> RECORDS:

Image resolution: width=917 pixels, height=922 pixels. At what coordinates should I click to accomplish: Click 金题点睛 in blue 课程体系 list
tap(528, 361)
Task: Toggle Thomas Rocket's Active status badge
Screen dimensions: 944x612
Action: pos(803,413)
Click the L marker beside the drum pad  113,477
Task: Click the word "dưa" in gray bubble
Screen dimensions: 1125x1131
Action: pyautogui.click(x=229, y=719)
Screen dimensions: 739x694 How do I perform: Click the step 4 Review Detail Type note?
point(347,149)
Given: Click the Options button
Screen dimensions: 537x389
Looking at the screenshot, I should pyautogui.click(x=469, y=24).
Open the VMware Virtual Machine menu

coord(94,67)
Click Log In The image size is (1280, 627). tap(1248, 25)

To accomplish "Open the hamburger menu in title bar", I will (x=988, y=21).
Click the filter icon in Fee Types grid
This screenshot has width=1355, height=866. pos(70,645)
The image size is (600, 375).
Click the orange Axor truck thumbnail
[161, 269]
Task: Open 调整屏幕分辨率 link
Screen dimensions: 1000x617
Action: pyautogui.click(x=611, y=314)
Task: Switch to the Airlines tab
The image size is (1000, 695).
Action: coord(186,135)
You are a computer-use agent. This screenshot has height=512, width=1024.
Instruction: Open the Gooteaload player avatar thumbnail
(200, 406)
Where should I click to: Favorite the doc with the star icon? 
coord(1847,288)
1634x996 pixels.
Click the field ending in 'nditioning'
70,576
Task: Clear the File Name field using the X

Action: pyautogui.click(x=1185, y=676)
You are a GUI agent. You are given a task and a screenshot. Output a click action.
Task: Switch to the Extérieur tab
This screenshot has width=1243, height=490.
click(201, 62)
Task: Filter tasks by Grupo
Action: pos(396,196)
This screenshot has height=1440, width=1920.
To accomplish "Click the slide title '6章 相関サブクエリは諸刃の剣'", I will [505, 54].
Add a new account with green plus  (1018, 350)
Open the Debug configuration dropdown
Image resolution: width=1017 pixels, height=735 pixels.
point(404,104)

> WHAT THE TASK REQUIRES: Return every one of the entries above verbatim, keeping their original order.

> EXPECTED ANSWER:
Image resolution: width=917 pixels, height=922 pixels. At what coordinates should I click to accomplish: Click 金题点睛 in blue 课程体系 list
tap(528, 361)
Task: Toggle Thomas Rocket's Active status badge
Screen dimensions: 944x612
Action: pos(803,413)
Click the L marker beside the drum pad  113,477
Task: Click the word "dưa" in gray bubble
Screen dimensions: 1125x1131
Action: pyautogui.click(x=229, y=719)
Screen dimensions: 739x694 How do I perform: Click the step 4 Review Detail Type note?
point(347,149)
Given: Click the Options button
Screen dimensions: 537x389
Looking at the screenshot, I should pyautogui.click(x=469, y=24).
Open the VMware Virtual Machine menu

coord(94,67)
Click Log In The image size is (1280, 627). tap(1248, 25)

To accomplish "Open the hamburger menu in title bar", I will (x=988, y=21).
Click the filter icon in Fee Types grid
This screenshot has width=1355, height=866. pos(70,645)
The image size is (600, 375).
Click the orange Axor truck thumbnail
[161, 269]
Task: Open 调整屏幕分辨率 link
Screen dimensions: 1000x617
Action: pyautogui.click(x=611, y=314)
Task: Switch to the Airlines tab
The image size is (1000, 695).
Action: coord(186,135)
You are a computer-use agent. This screenshot has height=512, width=1024.
Instruction: Open the Gooteaload player avatar thumbnail
(200, 406)
Where should I click to: Favorite the doc with the star icon? 
coord(1847,288)
1634x996 pixels.
Click the field ending in 'nditioning'
70,576
Task: Clear the File Name field using the X

Action: pyautogui.click(x=1185, y=676)
You are a GUI agent. You are given a task and a screenshot. Output a click action.
Task: Switch to the Extérieur tab
This screenshot has width=1243, height=490.
click(201, 62)
Task: Filter tasks by Grupo
Action: pos(396,196)
This screenshot has height=1440, width=1920.
To accomplish "Click the slide title '6章 相関サブクエリは諸刃の剣'", I will [505, 54].
Add a new account with green plus  (1018, 350)
Open the Debug configuration dropdown
Image resolution: width=1017 pixels, height=735 pixels.
point(404,104)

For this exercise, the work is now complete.